### Stored data
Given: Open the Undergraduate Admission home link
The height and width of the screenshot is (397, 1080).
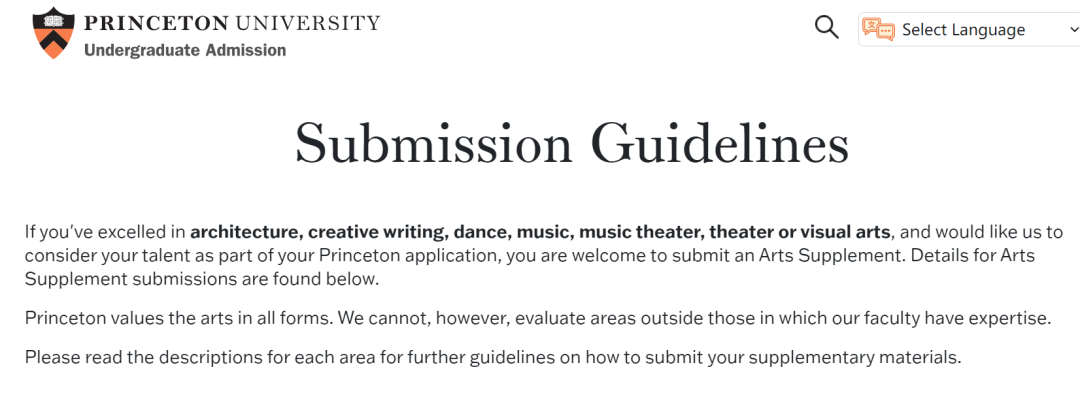Looking at the screenshot, I should point(185,50).
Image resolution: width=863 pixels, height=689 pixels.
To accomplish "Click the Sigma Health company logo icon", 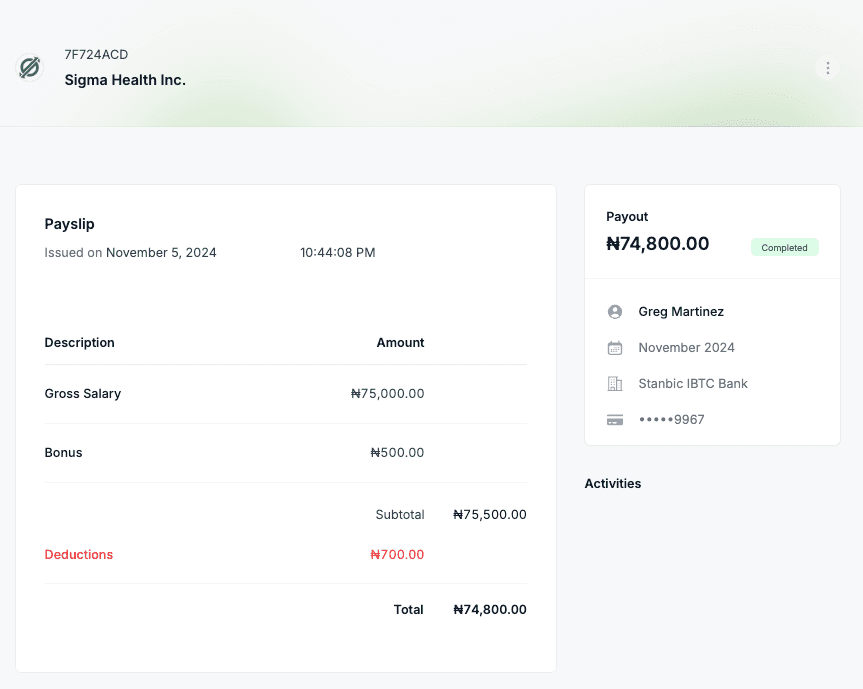I will click(x=30, y=68).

### Aim of the task
What you return must match the lines from the top of the data through the line with "Image resolution: width=863" exactly, with the pictures removed.

### Expected answer
Given: Open the Undergraduate Admission home link
The height and width of the screenshot is (397, 1080).
Looking at the screenshot, I should point(185,50).
Image resolution: width=863 pixels, height=689 pixels.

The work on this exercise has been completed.